Neuroimmunologische Erkrankungen (z.B. Multiple Sklerose)

Multiple Sklerose (MS) ist eine entzündliche Erkrankung des zentralen Nervensystems, von der in Deutschland mehr als 200.000 Menschen betroffen sind. Durch eine Reaktion des Körpers auf die eigenen Nervenzellen wird die Schicht, mit der normalerweise Nervenbahnen geschützt werden und die deren Leitfähigkeit verbessern, die sogenannten Myelinscheiden, zerstört. Die Ursache dieser autoimmunen Reaktion ist bisher nicht bekannt.

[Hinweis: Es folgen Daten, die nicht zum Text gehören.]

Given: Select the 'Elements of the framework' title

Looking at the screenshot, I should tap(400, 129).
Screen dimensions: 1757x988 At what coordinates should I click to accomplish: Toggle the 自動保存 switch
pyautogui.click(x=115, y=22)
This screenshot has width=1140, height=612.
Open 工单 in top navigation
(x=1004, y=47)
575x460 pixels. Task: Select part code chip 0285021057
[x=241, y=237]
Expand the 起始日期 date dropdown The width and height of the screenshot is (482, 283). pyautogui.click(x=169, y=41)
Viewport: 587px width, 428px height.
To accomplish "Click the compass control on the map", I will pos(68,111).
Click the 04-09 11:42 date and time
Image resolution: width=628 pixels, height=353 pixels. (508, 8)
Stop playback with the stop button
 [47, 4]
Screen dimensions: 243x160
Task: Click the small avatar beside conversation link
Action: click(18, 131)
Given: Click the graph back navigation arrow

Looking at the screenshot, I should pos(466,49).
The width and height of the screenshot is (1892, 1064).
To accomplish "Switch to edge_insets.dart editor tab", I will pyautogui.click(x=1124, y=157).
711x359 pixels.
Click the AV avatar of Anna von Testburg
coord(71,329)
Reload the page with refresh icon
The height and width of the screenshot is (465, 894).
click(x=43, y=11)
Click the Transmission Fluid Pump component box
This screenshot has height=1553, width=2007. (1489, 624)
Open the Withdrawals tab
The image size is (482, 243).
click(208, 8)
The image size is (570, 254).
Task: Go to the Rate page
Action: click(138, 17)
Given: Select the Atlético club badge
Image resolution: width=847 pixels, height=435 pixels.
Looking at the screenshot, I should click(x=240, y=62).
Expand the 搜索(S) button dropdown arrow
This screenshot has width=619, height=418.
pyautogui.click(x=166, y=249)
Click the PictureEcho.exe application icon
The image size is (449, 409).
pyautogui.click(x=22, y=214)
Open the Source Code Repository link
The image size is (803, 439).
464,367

Da die Nervenschädigungen in verschiedenen Bereichen des Gehirns und Rückenmarks auftreten können, sind die Symptome der MS vielschichtig: Sehstörungen, Lähmungserscheinungen, Taubheitsgefühl, Doppelbilder, Schwindel – um nur die wichtigsten zu nennen. Multiple Sklerose wird daher auch die Krankheit der 1.000 Gesichter genannt.

Auch wenn MS bisher nicht heilbar ist, gibt es inzwischen Medikamente, mit denen die Erkrankungsaktivität und der Krankheitsverlauf abgemildert werden können.

Der erste Schritt: Die richtige Diagnostik

Grundlage für die eindeutige Diagnose einer Multiplen Sklerose sind die sogenannten „McDonald-Kriterien“, benannt nach dem Vorsitzenden einer internationalen Expertengruppe, die 2001 erstmals die Kernspintomographie (MRT) als bildgebendes Verfahren neben klinischen, elektrophysiologischen und laborchemischen Untersuchungen in die Diagnosestellung einbezogen hat.

Hauptkriterium der Diagnose MS ist nach wie vor der Nachweis einer räumlichen und zeitlichen Streuung (Dissemination) von Entzündungsherden. Unter der räumlichen Dissemination verstehen Ärzte, dass Entzündungsherde an mehr als einem Ort im Zentralnervensystem vorliegen. Zeitliche Dissemination bedeutet, dass im Verlauf der Erkrankung neue Herde im zentralen Nervensystem entstehen.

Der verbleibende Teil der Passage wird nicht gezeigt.